Thursday, December 17, 2009

Python the GIL, unladen swallow, reference counting, and atomic operations.

The unladen swallow project comments on the global interpreter lock and suggests long term dropping reference counting in favour of GC. http://code.google.com/p/unladen-swallow/wiki/ProjectPlan#Global_Interpreter_Lock. They are also now favouring an incremental GIL removal from python.

However, confusing getting rid of the GIL, with requiring using garbage collection is wrong. This mini-essay will explain why reference counting is good for python, and why you do not need to get rid of it for multiple CPU systems. Then there will be descriptions of other improvements to python for multiple CPU systems that can be made.

Reference counting has a number of advantages over various GC schemes see http://en.wikipedia.org/wiki/Reference_counting#Advantages_and_disadvantages. As a python programmer, optimizing for the programmer is what is most important... and reference counting makes it easier for the programmer. It makes programs much more deterministic, meaning that reference counting code is much easier to think about in our human heads.

Below are two real world examples of atomic reference counting. This makes reference counting thread safe, by using atomic operations.

Here are two mainstream open source object systems that have implemented it:

QT: from qt 4 released June 2005:
http://doc.trolltech.com/qq/qq14-threading.html#atomicreferencecounting

glib: released august 2005.
http://mail.gnome.org/archives/gnome-announce-list/2005-August/msg00048.html

It is possible to make reference counting thread safe in a performant, cross platform manner. Using the argument against reference counting just because of the GIL and thread safeness is a bad argument - as proved by at least these two highly portable, highly performant, open source pieces of code. Not just research papers, but real life code that has been used for a number of years now.

There has been a lot of research and real life code which improves reference counting, which python could take advantage of - rather than moving to a GC.
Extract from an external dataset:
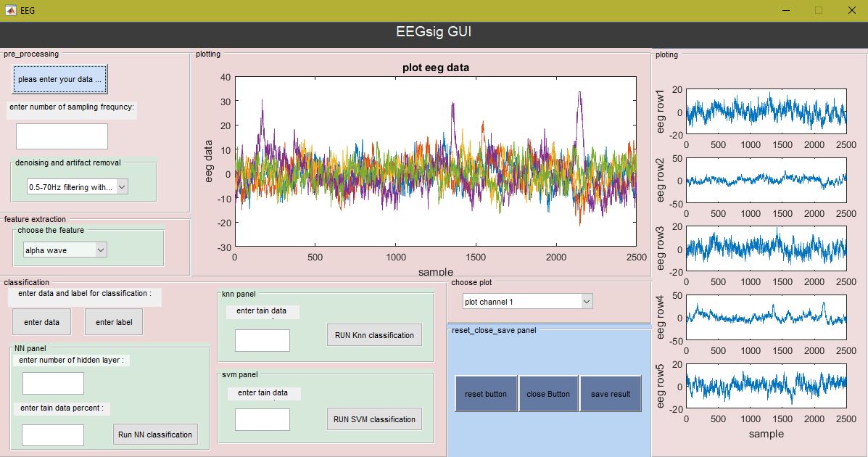Click the svm train data input box

pos(262,419)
Simple Direct Media Layer also has a cross platform atomic operations API in SDL 1.3.

Locality of memory is much more important than using GC or reference counting. That is operating on memory worrying about if it is in the caches (L1,L2,L3 etc), also about locality to certain cpus/cores. This is why modern memory allocators have a per thread heap... to help memory allocated on one heap be accessed more easily by threads. See NUMA for details. NUMA factors play a BIG part in modern cpus already... even on single cpu systems. Designing for cache friendliness can give big speedups.

Reference counting can be a problem for cache friendly systems... but it doesn't need to be. There are techniques for reducing, or removing NUMA issues with reference counting memory management.

Reducing memory usage of objects will also mean for faster threaded python programs.
From the pypy project: "The total amount of RAM used on a 32-bit[ED:pypy] Linux is 247 MB, completing in 10.3 seconds. On CPython, it consumes 684 MB and takes 89 seconds to complete... This nicely shows that our GCs are much faster at allocating objects, and that our objects can be much smaller than CPython's."
More details here: http://morepypy.blogspot.com/2009/10/gc-improvements.html. As you can see reducing the memory size of objects can have a massive effect on runtime.

Another memory optimization for python can come from reducing the amount of allocations done by python at run time. Many real time systems have a policy of zero run time memory allocations. For python this is hard, however there are probably a number of places where memory allocations could be removed, or reduced in python. The pypy project tried to reduce the runtime memory allocations and found a number of them which sped things up.

Intelligent sizing of the stack is another memory optimization python could do. Each new thread has a copy of its own stack. So by having a very large stack, python can use less threads than is optimal. An optimization could be to try and use a very small stack, and then resize it if necessary. See the http://docs.python.org/library/thread.html for the thread.stack_size([size]) function.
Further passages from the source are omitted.